Ignorando a realidade do trânsito
Os cálculos mágicos que surgem do nada nunca funcionam. Você olha o mapa, vê a rota mais curta e, pronto, entrega um prazo de 2 dias. Na prática, o trânsito de São Paulo atinge picos que transformam aquela avenida em rio de metal. A culpa não é da tecnologia. É da falta de dados reais, coletados em tempo real, que alimentam o algoritmo.

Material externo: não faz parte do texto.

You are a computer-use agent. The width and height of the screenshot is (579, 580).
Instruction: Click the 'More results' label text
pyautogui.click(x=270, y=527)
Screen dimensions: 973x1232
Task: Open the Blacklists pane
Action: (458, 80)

E aí, surpresa: atraso inesperado vira cliente frustrado.
Superestimar a velocidade de processamento interno
Já ouviu quem diz que “nossa central trabalha a 100%”. Essa frase soa bem, mas ignora gargalos ocultos. Cada pacote passa por triagem, rotulagem, consolidação de cargas. Se você assume que tudo acontece instantaneamente, o tempo de entrega inflaciona. O ponto crítico? O momento em que o estoque ainda não está pronto. Um pequeno detalhe que, somado ao resto, cria um efeito dominó de atrasos.

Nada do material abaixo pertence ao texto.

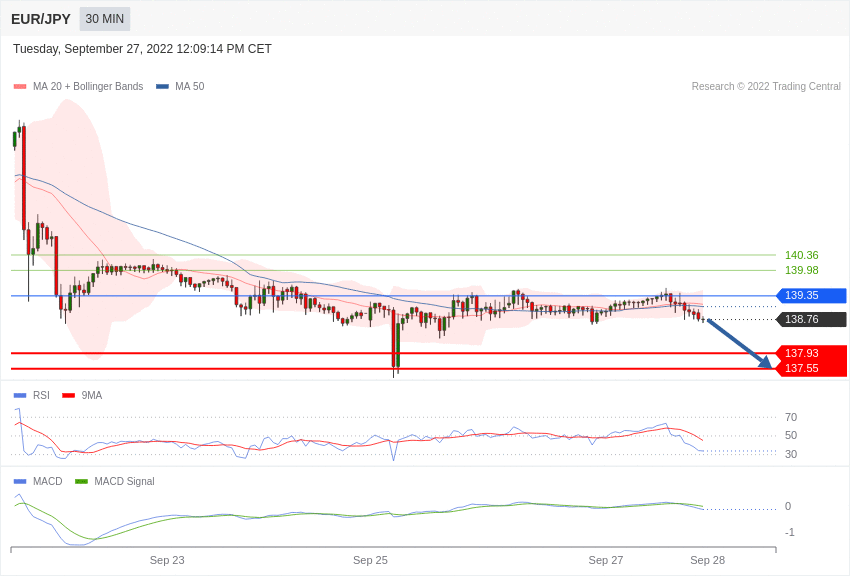Select the blue 139.35 pivot label

coord(811,295)
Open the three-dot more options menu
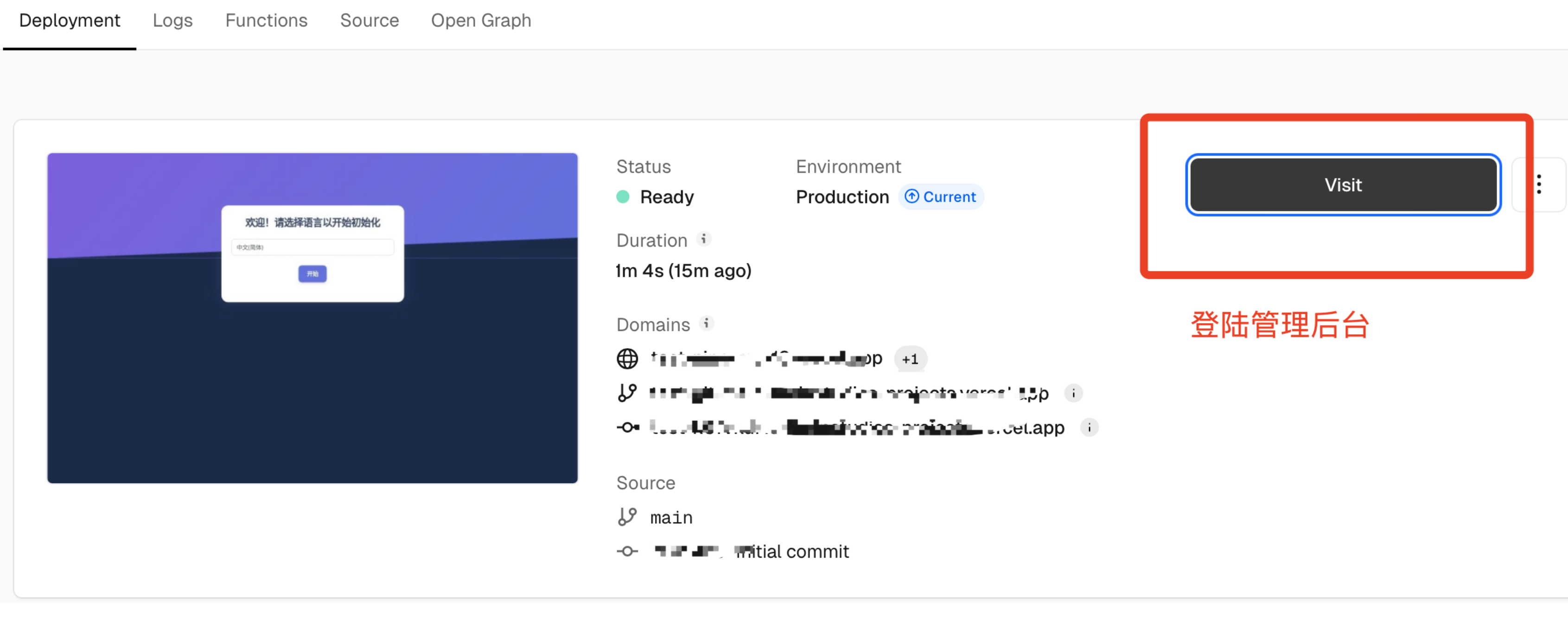Image resolution: width=1568 pixels, height=623 pixels. (1539, 184)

Desconsiderar a sazonalidade
Temporada de festas, promoções relâmpago, períodos de alta demanda – tudo isso altera a dinâmica de entrega. Quando o calendário não entra na conta, o cálculo vira piada. No Natal, por exemplo, o volume sobe 70 %, mas o modelo padrão ainda entrega 3 dias como se fosse um dia comum. Essa desconexão gera reclamações em massa e quebra a confiança do consumidor.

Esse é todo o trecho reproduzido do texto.